Tips on repairing broken policies

Hopefully this won’t actually happen, but let’s say you broke your policy. What now?

  • Hold the line. Decide that whatever you did to break the policy is allowed for now, but keep the rest of the policy intact.

  • Some point later on, when you’re feeling energetic, restore your original policy and try to improve it to prevent the particular failure mode you encountered.

I’ve additionally found regular meditation to be useful for maintaining policies. (Sam Harris on meditation.)

Conclusion

It’s been over 6 months since I wrote this article. Here’s what my internet distraction policy has evolved in to (it’s been stable for the past few months at least, so I thought it might be worth sharing). I have a list of websites that I’ve classified as “distracting”, which include reddit, Less Wrong, and Facebook, but not my email (it’s too useful to restrict and I’ve been able to live with having that one distraction).
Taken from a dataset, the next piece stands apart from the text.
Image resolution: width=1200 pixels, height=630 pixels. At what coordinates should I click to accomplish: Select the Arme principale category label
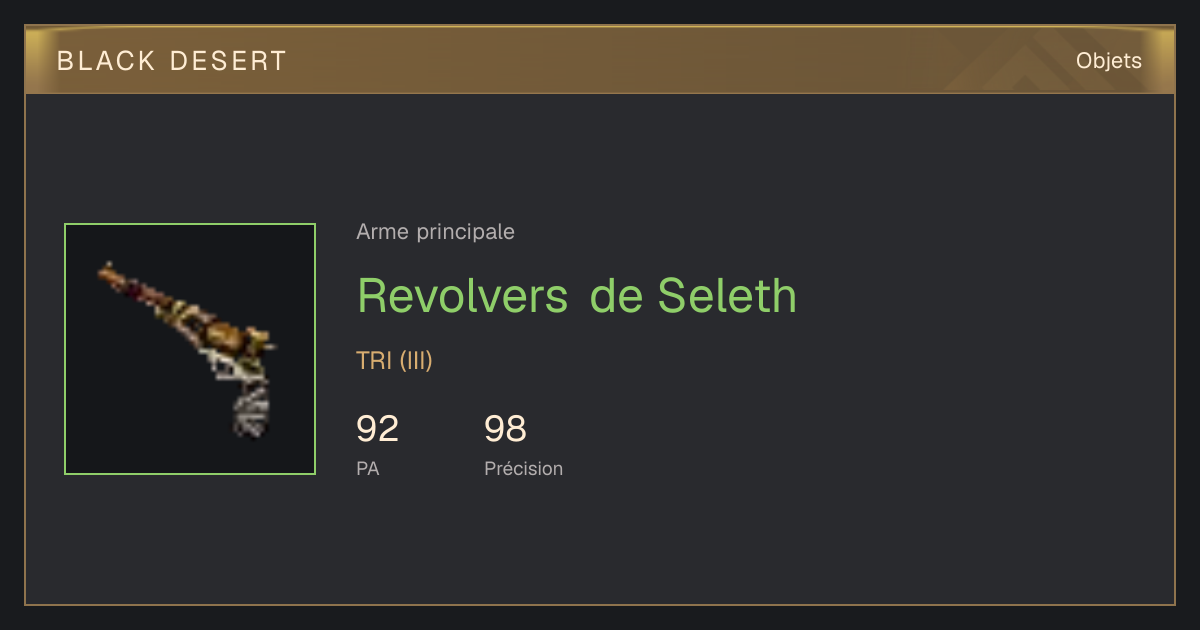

If I have a reason to visit one of the webpages, I create a log entry in my notebook explaining the reason and then go visit. Sometimes the reason is just “I could use a break right now”, and so far using this reason hasn’t caused any problems. (If it did, I would probably have to change my policy and hammer out what constitutes a valid reason.) I also open all of the distracting websites on my list in tabs after 11 PM (after a one-minute delay) most days, which means I regularly check my LW/​reddit/​email inbox and don’t have to worry about missing important things in my inbox. For Hacker News in particular, I came up with a more unusual solution: I have a server that’s set up to spider the HN homepage every half hour. I originally did this with the intent to write a software tool to browse the homepage archives and filter out all but the best content, but so far I haven’t gotten around to this.